DATA LISTING

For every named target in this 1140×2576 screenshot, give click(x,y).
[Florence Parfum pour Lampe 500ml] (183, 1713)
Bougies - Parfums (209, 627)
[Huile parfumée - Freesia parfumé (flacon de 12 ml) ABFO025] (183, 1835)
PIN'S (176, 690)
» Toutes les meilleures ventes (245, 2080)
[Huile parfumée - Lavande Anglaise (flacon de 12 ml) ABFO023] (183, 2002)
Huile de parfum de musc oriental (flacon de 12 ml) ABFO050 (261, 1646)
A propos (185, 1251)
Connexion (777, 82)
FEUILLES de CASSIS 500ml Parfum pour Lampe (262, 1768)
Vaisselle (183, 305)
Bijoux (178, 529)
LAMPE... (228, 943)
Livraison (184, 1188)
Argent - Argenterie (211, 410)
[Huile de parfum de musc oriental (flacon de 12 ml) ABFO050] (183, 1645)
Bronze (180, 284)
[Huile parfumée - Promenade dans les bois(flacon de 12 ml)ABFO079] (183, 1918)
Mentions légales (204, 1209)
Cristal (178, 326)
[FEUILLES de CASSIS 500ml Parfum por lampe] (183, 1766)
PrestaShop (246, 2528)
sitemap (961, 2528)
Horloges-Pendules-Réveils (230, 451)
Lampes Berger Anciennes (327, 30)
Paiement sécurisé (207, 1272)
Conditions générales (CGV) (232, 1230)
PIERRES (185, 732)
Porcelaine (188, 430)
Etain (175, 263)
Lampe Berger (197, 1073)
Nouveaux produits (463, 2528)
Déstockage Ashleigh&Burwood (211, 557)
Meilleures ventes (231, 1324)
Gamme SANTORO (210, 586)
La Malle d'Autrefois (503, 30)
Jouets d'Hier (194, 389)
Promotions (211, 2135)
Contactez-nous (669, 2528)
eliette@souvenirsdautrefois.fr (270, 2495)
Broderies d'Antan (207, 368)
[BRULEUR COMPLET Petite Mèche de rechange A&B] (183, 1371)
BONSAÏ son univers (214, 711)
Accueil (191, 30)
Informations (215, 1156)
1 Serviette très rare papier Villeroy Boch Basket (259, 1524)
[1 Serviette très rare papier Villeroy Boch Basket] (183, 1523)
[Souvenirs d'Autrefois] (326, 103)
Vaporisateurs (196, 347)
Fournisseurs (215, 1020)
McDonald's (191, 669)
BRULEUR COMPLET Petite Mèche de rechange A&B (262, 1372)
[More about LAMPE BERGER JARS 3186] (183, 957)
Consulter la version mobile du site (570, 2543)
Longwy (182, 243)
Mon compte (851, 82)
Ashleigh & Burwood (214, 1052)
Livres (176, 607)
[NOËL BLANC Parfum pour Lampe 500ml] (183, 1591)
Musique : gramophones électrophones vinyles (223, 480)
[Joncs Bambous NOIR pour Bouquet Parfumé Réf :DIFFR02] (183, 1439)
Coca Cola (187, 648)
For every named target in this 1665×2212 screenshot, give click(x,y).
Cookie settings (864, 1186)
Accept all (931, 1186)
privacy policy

TASK INSTRUCTIONS
Having found the line with "Promotions (211, 2135)", please set it down along with every line after it through the end of the material above, exactly and with nothing added.

RESPONSE AREA
Promotions (211, 2135)
Contactez-nous (669, 2528)
eliette@souvenirsdautrefois.fr (270, 2495)
Broderies d'Antan (207, 368)
[BRULEUR COMPLET Petite Mèche de rechange A&B] (183, 1371)
BONSAÏ son univers (214, 711)
Accueil (191, 30)
Informations (215, 1156)
1 Serviette très rare papier Villeroy Boch Basket (259, 1524)
[1 Serviette très rare papier Villeroy Boch Basket] (183, 1523)
[Souvenirs d'Autrefois] (326, 103)
Vaporisateurs (196, 347)
Fournisseurs (215, 1020)
McDonald's (191, 669)
BRULEUR COMPLET Petite Mèche de rechange A&B (262, 1372)
[More about LAMPE BERGER JARS 3186] (183, 957)
Consulter la version mobile du site (570, 2543)
Longwy (182, 243)
Mon compte (851, 82)
Ashleigh & Burwood (214, 1052)
Livres (176, 607)
[NOËL BLANC Parfum pour Lampe 500ml] (183, 1591)
Musique : gramophones électrophones vinyles (223, 480)
[Joncs Bambous NOIR pour Bouquet Parfumé Réf :DIFFR02] (183, 1439)
Coca Cola (187, 648)
For every named target in this 1665×2212 screenshot, give click(x,y).
Cookie settings (864, 1186)
Accept all (931, 1186)
privacy policy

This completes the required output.